“Nella scelta della sede di Catania come sede dell’Autorità portuale, Crocetta è stato determinante, nonostante abbia dichiarato l’esatto contrario. E’un mentitore seriale, non staremo a guardare”. Ad affermarlo sono i deputati M5S all’Ars e il sindaco di Augusta, Cettina Di Pietro.

“Crocetta – dice il primo cittadino di Augusta – ha mentito spudoratamente, il comunicato del Ministero delle Infrastrutture ha chiarito ciò che avevo già dichiarato: la Regione Sicilia, con atto firmato dal presidente, indica il porto di Catania come sede dell’Autorità di sistema portuale. Crocetta e chi lo difende e sostiene, hanno dimostrato una volta di più che i giochi politici hanno più valore delle leggi. E’ arrivato il momento che si faccia da parte, la Sicilia non ha bisogno di incantatori, ma di persone serie che fanno ciò che dicono. La sua firma nel parere inviato al ministero grida vendetta”.

“Crocetta – continua Di Pietro – ha dichiarato che ‘non poteva preferire una città al posto di un’altra’, ed invece non solo richiede che sia Catania la sede, ma che lo sia per 4 anni, per giunta dichiarando di aver sentito gli organi di rappresentanza delle attuali autorità portuali, dopo le istituzioni locali, ignorando l’amministrazione comunale e gli operatori portuali. Ad Augusta non ha sentito proprio nessuno. Le sue parole non valgono nulla”.

Sulla vicenda intervengono pure i parlamentari del M5S all’Ars. Giancarlo Cancelleri chiede l’intervento del sindaco di Catania, Enzo Bianco.
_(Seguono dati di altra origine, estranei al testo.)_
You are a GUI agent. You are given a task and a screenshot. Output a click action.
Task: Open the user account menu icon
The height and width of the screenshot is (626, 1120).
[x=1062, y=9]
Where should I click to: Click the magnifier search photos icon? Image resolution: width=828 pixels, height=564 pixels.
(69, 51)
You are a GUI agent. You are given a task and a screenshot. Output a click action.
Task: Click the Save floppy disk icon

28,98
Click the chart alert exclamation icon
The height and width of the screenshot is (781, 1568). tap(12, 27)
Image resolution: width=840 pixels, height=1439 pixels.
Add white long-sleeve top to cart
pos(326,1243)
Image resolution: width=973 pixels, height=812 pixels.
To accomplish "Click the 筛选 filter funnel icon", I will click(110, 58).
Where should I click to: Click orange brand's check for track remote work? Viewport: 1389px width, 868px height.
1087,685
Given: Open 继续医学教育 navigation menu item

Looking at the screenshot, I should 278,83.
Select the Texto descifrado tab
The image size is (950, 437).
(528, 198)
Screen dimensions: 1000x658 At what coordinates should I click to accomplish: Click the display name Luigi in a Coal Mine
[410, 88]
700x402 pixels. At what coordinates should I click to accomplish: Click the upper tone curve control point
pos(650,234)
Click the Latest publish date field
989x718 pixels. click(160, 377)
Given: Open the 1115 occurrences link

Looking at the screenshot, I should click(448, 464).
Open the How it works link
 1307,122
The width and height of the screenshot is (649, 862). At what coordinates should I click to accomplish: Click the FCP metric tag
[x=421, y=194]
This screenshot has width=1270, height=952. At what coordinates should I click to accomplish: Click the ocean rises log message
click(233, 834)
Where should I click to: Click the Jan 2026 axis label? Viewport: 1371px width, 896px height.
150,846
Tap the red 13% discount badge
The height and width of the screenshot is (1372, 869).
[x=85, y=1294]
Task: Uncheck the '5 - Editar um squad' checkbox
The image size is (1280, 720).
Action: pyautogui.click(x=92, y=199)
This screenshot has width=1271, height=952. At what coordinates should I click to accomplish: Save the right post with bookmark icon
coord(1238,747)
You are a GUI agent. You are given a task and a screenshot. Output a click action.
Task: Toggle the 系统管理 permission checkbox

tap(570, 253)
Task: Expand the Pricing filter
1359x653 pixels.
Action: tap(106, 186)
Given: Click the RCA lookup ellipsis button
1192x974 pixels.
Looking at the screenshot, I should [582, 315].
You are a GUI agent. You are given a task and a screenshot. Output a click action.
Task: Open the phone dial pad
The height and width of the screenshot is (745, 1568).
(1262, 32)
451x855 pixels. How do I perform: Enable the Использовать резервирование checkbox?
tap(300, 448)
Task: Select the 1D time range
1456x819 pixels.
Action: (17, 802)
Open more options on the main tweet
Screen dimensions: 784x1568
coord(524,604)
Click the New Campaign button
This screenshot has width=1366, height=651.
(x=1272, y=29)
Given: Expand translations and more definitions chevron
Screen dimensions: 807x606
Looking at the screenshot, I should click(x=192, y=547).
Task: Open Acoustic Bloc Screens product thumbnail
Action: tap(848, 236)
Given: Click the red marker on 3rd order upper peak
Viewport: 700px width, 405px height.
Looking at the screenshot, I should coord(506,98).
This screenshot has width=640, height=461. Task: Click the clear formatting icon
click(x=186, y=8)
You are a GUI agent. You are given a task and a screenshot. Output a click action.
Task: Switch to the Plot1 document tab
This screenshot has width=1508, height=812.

“Bianco – dice Cancelleri – non può stare a guardare quanto indecentemente accaduto, se davvero ha a cuore il futuro delle autorità portuali, rinunci a ospitare la sede e scriva al Ministro per far ritornare la scelta su Augusta, che, lo ricordiamo, ospita il porto commerciale più grande del Mediterraneo”.

“Il presidente della Regione – continua Cancelleri – ancora una volta si muove in perfetto stile PD, arraffando tutto ciò che si può arraffare per garantire solo i Comuni amministrati dal suo partito. Lo scippo fatto ad Augusta e agli augustani stavolta però non è uno sgarbo al M5S, ma ad una comunità che meritava un riscatto per aver sopportato condizioni disagiate. Ma Crocetta non si è accontentato solo di fare questo, ha anche mentito, dicendo che non aveva chiesto lui il trasferimento dell’autorità portuale da Augusta a Catania, cosa che invece viene seccamente smentita dal Ministro Delrio. Che Crocetta fosse un mentitore seriale non è una novità, ma le sue balle adesso fanno anche danni alla comunità siciliana”.

“Crocetta – aggiunge il deputato a sala d’Ercole, Stefano Zito – si sta rilevando una catastrofe per la Sicilia e in particolare per la provincia di Siracusa. I deputati della maggioranza dovrebbero abbandonarlo prima che faccia altri danni al territorio”.